За расковыванием злых страстей, за сковыванием силой этих страстей разума и воли может следовать самый опасный прием Б.-апелляция к жажде сверхъестественного, попытка подделать духовные ценности и духовный опыт. По слову ап. Павла, «сам сатана принимает вид Ангела света» (2 Кор. 11:14). Б. не в силах подделать только сути, но могут подделать любую форму в которой является сверхъестест­венное: видениям, приходящим от Бога, противостоят ложные видения, Божественным чудесам — ложные чудеса Б. и антихриста (см. ст. «Чудо» ), действию Святого Духа — бесовская пародия на духовность, в терминах аскетики обозначаемая как «прелесть». Сколь бы тонкой, однако, ни была подделка, она всегда может быть распознана при наличии доброй воли к преодолению самообманов и с призыванием помощи Божией, иначе вера не вменяла бы каждому христианину в непременную обязанность следование словам св. Иоанна Богослова: «Не всякому духу верьте, но испытывайте духов, от Бога ли они» (1 Ин. 4:1). Если подлинные действия благодати Божией умиротворяют душу, сообщая ей мир, «который превыше всякого ума» (Флп. 4:7), укрепляя и собирая ее силы, внушая благодарное смирение, то ложные видения и чудеса от Б., а также устраиваемые ими лжемистические состояния вызывают либо уныние и смущение, либо нетрезвую, горделивую экзальтацию, «кровяное разжение» и в обоих случаях расслабляют душу, разрушают ее собранность, охлаждают любовь, уводят от смирения.

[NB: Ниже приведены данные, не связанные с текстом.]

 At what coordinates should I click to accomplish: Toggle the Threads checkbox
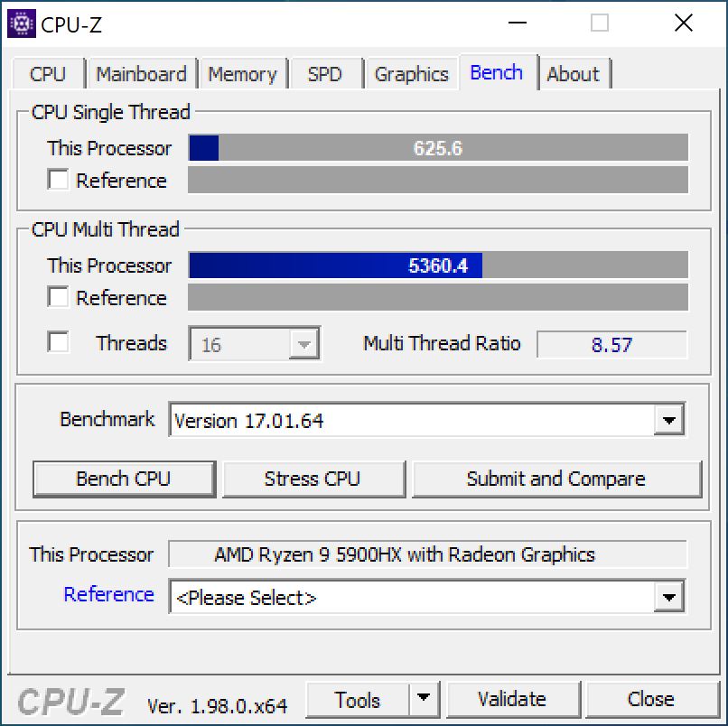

Особое внимание Б. привлекает всякий выдающийся делатель христианского подвига. Такой человек как бы вступил с Б. в открытую войну и принимает их главный удар на себя. Б. преследуют его не только соблазнами, но и просто местью, о чем предупреждали учители аскетики. Характерен эпизод «Откровенных рассказов странника духовному своему отцу»: когда страннику случается духовно помочь крестьянской девице, научить ее умной молитве и вообще наставить на правильный

[87]

путь, на него обрушиваются злоключения, его подвергают аресту и наказанию розгами; и откровение во сне вместе с поучением преп. Иоанна Карпафийского, прочитанным в «Добротолюбии», разъясняют ему, что он терпит от Б. за свое доброе дело. Подобных эпизодов много и в древней житийно-аскетической литературе (напр., в «Луге ду­ховном» Иоанна Мосха).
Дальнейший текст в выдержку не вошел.